第三个问题是汉诺塔问题Tower of Hanoi Problem (HANOI):
汉诺塔的问题描述就省去了,主要是定义状态,我们定义在移动了i个碟子后的最优步数为f(i),则f(i)=2f(i-1)+1,即通用的汉诺塔策略:将碟子先移动到中间柱,移动i-1个后,将第i个碟子移动到目标柱,然后再重复将i-1个柱子以同样的方法放回目标柱,于是这个dp方程就可以理解了。但是这样子的方程看上去总不像动态规划那明细的阶段和状态的对应,于是我们修正一下方程如下:f(m,i,j,k)=opt {f(m-1,i,k,j)+f(1,i,j,k)+f(m-1,k,j,i)}。

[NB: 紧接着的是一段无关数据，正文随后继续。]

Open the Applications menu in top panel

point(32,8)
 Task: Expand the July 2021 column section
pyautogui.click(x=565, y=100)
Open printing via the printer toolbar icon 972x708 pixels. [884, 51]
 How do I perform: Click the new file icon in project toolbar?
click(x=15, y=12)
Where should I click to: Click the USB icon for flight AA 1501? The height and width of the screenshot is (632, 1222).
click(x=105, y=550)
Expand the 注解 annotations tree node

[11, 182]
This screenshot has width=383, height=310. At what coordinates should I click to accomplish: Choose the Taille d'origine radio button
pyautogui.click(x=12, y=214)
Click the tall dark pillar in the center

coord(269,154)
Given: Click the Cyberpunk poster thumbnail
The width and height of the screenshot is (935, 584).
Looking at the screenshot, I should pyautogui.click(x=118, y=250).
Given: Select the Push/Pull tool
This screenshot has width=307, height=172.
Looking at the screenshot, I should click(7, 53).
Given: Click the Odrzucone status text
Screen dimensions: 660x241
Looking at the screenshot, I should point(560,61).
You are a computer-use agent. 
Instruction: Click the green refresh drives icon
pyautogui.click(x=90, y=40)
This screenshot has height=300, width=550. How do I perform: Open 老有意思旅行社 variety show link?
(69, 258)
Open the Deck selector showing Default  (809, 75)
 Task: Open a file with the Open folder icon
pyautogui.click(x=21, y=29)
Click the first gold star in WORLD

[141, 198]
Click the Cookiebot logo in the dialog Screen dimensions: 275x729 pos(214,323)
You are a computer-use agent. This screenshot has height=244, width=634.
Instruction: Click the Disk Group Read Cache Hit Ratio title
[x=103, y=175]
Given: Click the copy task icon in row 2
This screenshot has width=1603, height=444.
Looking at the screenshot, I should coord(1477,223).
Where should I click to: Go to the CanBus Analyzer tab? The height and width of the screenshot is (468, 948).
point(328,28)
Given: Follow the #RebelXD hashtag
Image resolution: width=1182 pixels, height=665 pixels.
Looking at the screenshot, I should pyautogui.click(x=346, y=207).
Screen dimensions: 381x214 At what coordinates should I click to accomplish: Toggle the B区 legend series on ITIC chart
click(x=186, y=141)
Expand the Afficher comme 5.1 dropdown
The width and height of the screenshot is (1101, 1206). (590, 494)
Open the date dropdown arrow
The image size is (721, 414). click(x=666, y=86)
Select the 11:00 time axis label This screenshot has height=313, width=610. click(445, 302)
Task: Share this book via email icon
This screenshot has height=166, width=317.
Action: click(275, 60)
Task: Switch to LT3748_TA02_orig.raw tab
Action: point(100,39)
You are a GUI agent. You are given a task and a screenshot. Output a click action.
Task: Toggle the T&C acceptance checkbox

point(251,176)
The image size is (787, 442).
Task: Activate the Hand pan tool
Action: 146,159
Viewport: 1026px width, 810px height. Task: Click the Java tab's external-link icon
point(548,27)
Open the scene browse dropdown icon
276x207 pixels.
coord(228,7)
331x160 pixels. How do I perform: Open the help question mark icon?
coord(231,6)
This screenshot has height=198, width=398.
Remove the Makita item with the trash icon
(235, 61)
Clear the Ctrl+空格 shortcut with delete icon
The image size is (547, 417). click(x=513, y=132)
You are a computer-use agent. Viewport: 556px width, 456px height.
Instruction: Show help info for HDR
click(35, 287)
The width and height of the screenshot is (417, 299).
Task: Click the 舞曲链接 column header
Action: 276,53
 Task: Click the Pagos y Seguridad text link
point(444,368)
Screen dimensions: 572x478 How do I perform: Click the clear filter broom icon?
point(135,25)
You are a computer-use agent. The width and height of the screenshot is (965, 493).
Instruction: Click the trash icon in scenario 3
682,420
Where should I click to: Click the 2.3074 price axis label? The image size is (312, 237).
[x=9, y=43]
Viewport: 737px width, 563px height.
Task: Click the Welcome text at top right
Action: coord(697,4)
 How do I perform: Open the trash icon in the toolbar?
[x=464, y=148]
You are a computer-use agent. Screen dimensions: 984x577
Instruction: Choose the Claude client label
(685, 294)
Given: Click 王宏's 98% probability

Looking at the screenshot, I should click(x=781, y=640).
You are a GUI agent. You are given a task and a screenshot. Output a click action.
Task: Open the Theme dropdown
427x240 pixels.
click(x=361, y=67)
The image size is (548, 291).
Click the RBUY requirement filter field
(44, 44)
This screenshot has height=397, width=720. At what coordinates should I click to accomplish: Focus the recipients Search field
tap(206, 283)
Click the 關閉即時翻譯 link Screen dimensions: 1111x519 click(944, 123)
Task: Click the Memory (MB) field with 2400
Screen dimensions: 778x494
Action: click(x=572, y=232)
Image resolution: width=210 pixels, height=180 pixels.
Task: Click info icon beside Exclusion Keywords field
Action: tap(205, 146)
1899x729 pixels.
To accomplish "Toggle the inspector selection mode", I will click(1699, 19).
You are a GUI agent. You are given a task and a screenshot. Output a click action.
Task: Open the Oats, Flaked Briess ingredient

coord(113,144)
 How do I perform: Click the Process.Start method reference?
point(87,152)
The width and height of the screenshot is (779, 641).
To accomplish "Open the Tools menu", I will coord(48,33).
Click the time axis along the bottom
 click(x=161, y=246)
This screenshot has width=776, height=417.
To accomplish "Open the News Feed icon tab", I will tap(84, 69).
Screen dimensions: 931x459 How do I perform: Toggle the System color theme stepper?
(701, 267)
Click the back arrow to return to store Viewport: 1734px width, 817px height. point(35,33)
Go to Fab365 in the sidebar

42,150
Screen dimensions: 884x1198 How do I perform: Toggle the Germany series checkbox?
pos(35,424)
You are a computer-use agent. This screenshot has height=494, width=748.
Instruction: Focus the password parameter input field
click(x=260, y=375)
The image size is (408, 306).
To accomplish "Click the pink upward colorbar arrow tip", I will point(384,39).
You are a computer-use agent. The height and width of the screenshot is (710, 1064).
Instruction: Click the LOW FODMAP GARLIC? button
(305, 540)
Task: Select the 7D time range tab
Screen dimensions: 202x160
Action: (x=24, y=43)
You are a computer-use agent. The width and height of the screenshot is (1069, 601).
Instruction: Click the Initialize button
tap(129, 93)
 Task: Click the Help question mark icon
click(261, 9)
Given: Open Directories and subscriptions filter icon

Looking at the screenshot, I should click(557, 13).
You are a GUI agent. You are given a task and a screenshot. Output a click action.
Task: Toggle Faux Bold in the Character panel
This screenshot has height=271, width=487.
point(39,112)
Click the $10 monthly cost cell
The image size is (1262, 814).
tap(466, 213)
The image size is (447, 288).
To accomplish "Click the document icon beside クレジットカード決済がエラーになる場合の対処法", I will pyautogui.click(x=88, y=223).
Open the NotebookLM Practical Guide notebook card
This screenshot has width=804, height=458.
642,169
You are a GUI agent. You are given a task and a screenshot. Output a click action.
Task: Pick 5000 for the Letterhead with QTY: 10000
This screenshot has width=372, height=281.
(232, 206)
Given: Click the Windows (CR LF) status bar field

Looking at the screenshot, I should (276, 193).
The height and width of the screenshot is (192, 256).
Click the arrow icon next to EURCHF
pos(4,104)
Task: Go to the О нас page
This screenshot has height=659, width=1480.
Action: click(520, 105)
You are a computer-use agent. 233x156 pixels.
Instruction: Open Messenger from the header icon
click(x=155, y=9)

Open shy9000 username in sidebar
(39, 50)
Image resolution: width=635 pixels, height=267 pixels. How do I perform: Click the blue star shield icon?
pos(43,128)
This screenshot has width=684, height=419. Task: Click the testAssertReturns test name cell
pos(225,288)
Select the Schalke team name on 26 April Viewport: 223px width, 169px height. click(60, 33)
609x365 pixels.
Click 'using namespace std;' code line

状态(m,i,j,k)表示把m个碟子从i移动到j的最优步数,k代表中间那个柱。
DP源码如下:
1: /*
2: * Copyright (C) 2013 changedi
3: *
4: * Licensed under the Apache License, Version 2.0 (the "License");
5: * you may not use this file except in compliance with the License.
6: * You may obtain a copy of the License at
7: *
8: * http://www.apache.org/licenses/LICENSE-2.0
9: *
10: * Unless required by applicable law or agreed to in writing, software
11: * distributed under the License is distributed on an "AS IS" BASIS,
12: * WITHOUT WARRANTIES OR CONDITIONS OF ANY KIND, either express or implied.
13: * See the License for the specific language governing permissions and
14: * limitations under the License.
15: */
16: package com.jybat.dp;
17:
18: //tower of hanoi problem
19: //Compute the number of moves when the recursive
20: //strategy is used.
21: public class HANOI {
22:
23: // m: number of disks to move
24: // i: index of source tower
25: // j: index of destination tower
26: // k: index of temporary tower
27: public static int f(int m, int i, int j, int k) {
28: if (m == 1)
29: return 1;
30: return f(m - 1, i, k, j) + f(1, i, j, k) + f(m - 1, k, j, i);
31: }
32:
33: /**
34: * @param args
35: */
36: public static void main(String[] args) {
37: System.out.println(f(3,1,2,3));
38: }
39:
40: }
总结下,其实这三个问题,除了编辑距离外,fib和hanoi都更像是递归教学而不是DP,但是其实从问题的结构上讲,hanoi这样的是典型的动态规划求解,只不过过多的教科书和经验把它们放到了递归里,同时又忽略了递归和DP的联系。所以我这里把它们放到一起,用来说明动态规划问题也包含经典的递归问题的。